I've taken the attitude of @notjustbikes to heart and simply don't have patience for it anymore.

I'm happy to have good-faith conversations with people who are new to this and who are genuinely curious about How It All Works, but those aren't the people I mean. The people who aren't worth my time anymore are those who reflexively argue that because biking (or transit or walkable/accessible neighborhoods) won't work for *everyone* it shouldn't work for *anyone.*
It's one of the good things about switching to a new social media platform. I can dictate some of the terms of the conversations I'd like to engage in *before* things get out of control.

@BrooklynSpoke or won't work for every possible moment in every life

Like dude the first 90% matters a lot more than the last 10%

@stevenbodzin Exactly. "What are you going to do when it rains?" Um, any number of things!
@BrooklynSpoke those arguments are, in my experience, not about the words. They are self defenses by people who feel deeply guilty or at least conflicted about their life choices. That's the part that might be worth engaging with.
@stevenbodzin @BrooklynSpoke and there is plenty of people who don't mind discussing things with them. But I understand that people with such a following don't want to take up discussions that are often hopeless.

@stevenbodzin @BrooklynSpoke - I've wasted much time myself making good-faith responses to these arguments. More than a few times I've seen the same person bring up the same argument all over again, at which point the presumption of good faith falls apart.

Fortunately or unfortunately, I have this habit of archiving what I write, so I can tell them something like, "You already brought this up 2 years ago, I typed this reply to you then."

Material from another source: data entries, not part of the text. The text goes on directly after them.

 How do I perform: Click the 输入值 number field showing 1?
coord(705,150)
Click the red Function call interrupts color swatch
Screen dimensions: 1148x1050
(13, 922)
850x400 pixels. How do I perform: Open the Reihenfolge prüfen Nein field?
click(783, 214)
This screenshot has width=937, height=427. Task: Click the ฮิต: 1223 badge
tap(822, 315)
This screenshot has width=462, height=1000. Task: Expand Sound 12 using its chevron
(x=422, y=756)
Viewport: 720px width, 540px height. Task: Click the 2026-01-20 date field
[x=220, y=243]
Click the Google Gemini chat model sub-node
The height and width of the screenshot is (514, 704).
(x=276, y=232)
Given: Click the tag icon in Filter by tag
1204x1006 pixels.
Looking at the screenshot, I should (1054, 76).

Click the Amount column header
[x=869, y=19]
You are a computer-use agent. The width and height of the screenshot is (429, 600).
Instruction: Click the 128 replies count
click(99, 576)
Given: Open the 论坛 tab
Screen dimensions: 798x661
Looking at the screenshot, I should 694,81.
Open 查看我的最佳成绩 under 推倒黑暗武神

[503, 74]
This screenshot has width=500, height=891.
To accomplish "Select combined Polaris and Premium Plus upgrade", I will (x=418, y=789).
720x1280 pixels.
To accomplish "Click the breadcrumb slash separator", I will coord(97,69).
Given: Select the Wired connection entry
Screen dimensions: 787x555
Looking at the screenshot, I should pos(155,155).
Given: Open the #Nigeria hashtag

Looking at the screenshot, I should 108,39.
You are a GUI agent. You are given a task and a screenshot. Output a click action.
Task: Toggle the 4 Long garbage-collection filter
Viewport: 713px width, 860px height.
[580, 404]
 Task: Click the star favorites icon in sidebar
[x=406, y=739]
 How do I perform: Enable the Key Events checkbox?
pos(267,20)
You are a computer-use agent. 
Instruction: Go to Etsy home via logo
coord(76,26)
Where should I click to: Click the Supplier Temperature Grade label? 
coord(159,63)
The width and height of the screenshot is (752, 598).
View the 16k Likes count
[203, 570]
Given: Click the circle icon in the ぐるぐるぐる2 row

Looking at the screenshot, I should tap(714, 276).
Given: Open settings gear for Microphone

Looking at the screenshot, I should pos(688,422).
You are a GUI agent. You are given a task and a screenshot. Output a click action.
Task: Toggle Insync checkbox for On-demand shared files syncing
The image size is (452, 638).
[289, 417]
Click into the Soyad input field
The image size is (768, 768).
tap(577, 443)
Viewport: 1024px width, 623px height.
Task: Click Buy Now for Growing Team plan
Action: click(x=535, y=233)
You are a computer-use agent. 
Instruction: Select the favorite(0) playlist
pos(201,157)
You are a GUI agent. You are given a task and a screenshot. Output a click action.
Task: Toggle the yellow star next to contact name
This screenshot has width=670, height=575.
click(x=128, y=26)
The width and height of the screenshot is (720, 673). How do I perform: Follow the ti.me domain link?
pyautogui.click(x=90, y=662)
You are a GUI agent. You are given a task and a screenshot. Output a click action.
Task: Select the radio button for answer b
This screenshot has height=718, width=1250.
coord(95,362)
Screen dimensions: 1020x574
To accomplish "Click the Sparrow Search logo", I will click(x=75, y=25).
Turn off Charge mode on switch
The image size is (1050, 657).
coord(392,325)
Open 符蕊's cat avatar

@BrooklynSpoke @stevenbodzin sure sure but everyone isn’t sponsored by @cleverhood 😛
@pascal I was gonna go with "Take the bus or a cab, it's fine!" But wear good rain gear works too!
@BrooklynSpoke yeah I got the official WOC Cleverhood and I love it
@stevenbodzin @BrooklynSpoke Yup - once we eliminate 90% of cars and car traffic, I'm going to swap sides and argue to preserve the last remnants of car accommodations, but that's a looooooong way away and we need to address the best majority of cases first.
@BrooklynSpoke they have had an incredible run of good luck with policy priorities in North America for the last century. They’ll survive.
@BrooklynSpoke I’ve long wanted a pithy name for this “if it doesn’t work for everyone” fallacy since it comes up so much.
@alpert @BrooklynSpoke The point about narrative grooves is so reminiscent of media coverage of housing until the last couple of years, and still lingering somewhat now. The story was people vs developers and anything that didn't fit that framing didn't exist.
@alpert @BrooklynSpoke it’s called “you can’t please all of the ‘you can’t please all of the people all of the time’ people all of the time”
@BrooklynSpoke Part of carbrain is believing that you have to put 100% of your transportation investment into a single mode and that's the only one you're allowed to use. The idea of having a meaningful choice about how you get places is just beyond some people's understanding.